Dataset entries
Start of Block

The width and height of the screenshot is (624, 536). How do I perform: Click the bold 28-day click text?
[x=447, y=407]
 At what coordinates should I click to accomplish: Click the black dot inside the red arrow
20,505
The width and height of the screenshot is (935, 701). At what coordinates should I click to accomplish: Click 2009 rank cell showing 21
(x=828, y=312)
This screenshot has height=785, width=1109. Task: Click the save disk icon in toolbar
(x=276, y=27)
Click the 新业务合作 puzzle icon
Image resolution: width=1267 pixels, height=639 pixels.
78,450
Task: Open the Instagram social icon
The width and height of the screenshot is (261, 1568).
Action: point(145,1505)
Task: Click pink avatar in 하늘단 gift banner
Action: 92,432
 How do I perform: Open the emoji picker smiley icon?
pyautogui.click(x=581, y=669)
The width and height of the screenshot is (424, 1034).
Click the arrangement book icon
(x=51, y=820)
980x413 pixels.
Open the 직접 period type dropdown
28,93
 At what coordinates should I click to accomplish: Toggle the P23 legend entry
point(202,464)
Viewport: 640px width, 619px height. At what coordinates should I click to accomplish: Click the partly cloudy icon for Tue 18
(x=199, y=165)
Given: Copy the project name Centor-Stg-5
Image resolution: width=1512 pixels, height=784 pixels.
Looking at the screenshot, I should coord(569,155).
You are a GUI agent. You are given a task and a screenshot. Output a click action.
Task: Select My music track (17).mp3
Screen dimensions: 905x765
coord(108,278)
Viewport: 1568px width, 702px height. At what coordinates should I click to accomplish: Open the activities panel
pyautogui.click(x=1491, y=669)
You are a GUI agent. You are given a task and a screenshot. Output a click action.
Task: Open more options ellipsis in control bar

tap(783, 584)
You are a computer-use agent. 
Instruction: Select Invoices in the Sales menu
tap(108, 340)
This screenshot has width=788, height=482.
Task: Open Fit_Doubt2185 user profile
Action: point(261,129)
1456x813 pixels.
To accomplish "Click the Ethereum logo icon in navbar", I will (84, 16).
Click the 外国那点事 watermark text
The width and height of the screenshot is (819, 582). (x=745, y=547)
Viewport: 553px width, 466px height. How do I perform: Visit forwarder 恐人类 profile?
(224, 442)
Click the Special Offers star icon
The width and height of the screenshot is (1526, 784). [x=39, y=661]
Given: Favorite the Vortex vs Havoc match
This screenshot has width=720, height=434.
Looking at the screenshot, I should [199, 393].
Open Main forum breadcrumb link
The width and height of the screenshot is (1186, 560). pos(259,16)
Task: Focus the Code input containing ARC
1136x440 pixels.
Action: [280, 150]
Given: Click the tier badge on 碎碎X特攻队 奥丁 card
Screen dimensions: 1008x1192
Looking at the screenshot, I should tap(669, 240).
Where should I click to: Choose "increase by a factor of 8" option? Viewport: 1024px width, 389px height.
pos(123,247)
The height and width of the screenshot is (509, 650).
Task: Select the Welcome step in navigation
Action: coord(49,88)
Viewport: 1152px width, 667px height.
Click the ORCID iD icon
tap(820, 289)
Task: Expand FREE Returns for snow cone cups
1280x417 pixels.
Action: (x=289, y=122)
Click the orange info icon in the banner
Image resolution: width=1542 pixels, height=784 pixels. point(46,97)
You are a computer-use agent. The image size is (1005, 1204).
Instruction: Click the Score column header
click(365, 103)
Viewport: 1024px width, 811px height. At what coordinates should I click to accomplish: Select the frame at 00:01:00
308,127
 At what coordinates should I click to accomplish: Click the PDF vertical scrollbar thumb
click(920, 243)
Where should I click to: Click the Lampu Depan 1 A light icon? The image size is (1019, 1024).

End of Block

**Prompt:** Transcribe the data in full, keeping every detail.

**Your response:**
The width and height of the screenshot is (624, 536). How do I perform: Click the bold 28-day click text?
[x=447, y=407]
 At what coordinates should I click to accomplish: Click the black dot inside the red arrow
20,505
The width and height of the screenshot is (935, 701). At what coordinates should I click to accomplish: Click 2009 rank cell showing 21
(x=828, y=312)
This screenshot has height=785, width=1109. Task: Click the save disk icon in toolbar
(x=276, y=27)
Click the 新业务合作 puzzle icon
Image resolution: width=1267 pixels, height=639 pixels.
78,450
Task: Open the Instagram social icon
The width and height of the screenshot is (261, 1568).
Action: point(145,1505)
Task: Click pink avatar in 하늘단 gift banner
Action: 92,432
 How do I perform: Open the emoji picker smiley icon?
pyautogui.click(x=581, y=669)
The width and height of the screenshot is (424, 1034).
Click the arrangement book icon
(x=51, y=820)
980x413 pixels.
Open the 직접 period type dropdown
28,93
 At what coordinates should I click to accomplish: Toggle the P23 legend entry
point(202,464)
Viewport: 640px width, 619px height. At what coordinates should I click to accomplish: Click the partly cloudy icon for Tue 18
(x=199, y=165)
Given: Copy the project name Centor-Stg-5
Image resolution: width=1512 pixels, height=784 pixels.
Looking at the screenshot, I should coord(569,155).
You are a GUI agent. You are given a task and a screenshot. Output a click action.
Task: Select My music track (17).mp3
Screen dimensions: 905x765
coord(108,278)
Viewport: 1568px width, 702px height. At what coordinates should I click to accomplish: Open the activities panel
pyautogui.click(x=1491, y=669)
You are a GUI agent. You are given a task and a screenshot. Output a click action.
Task: Open more options ellipsis in control bar

tap(783, 584)
You are a computer-use agent. 
Instruction: Select Invoices in the Sales menu
tap(108, 340)
This screenshot has width=788, height=482.
Task: Open Fit_Doubt2185 user profile
Action: point(261,129)
1456x813 pixels.
To accomplish "Click the Ethereum logo icon in navbar", I will (84, 16).
Click the 外国那点事 watermark text
The width and height of the screenshot is (819, 582). (x=745, y=547)
Viewport: 553px width, 466px height. How do I perform: Visit forwarder 恐人类 profile?
(224, 442)
Click the Special Offers star icon
The width and height of the screenshot is (1526, 784). [x=39, y=661]
Given: Favorite the Vortex vs Havoc match
This screenshot has width=720, height=434.
Looking at the screenshot, I should [199, 393].
Open Main forum breadcrumb link
The width and height of the screenshot is (1186, 560). pos(259,16)
Task: Focus the Code input containing ARC
1136x440 pixels.
Action: [280, 150]
Given: Click the tier badge on 碎碎X特攻队 奥丁 card
Screen dimensions: 1008x1192
Looking at the screenshot, I should tap(669, 240).
Where should I click to: Choose "increase by a factor of 8" option? Viewport: 1024px width, 389px height.
pos(123,247)
The height and width of the screenshot is (509, 650).
Task: Select the Welcome step in navigation
Action: coord(49,88)
Viewport: 1152px width, 667px height.
Click the ORCID iD icon
tap(820, 289)
Task: Expand FREE Returns for snow cone cups
1280x417 pixels.
Action: (x=289, y=122)
Click the orange info icon in the banner
Image resolution: width=1542 pixels, height=784 pixels. point(46,97)
You are a computer-use agent. The image size is (1005, 1204).
Instruction: Click the Score column header
click(365, 103)
Viewport: 1024px width, 811px height. At what coordinates should I click to accomplish: Select the frame at 00:01:00
308,127
 At what coordinates should I click to accomplish: Click the PDF vertical scrollbar thumb
click(920, 243)
Where should I click to: Click the Lampu Depan 1 A light icon? The image size is (1019, 1024).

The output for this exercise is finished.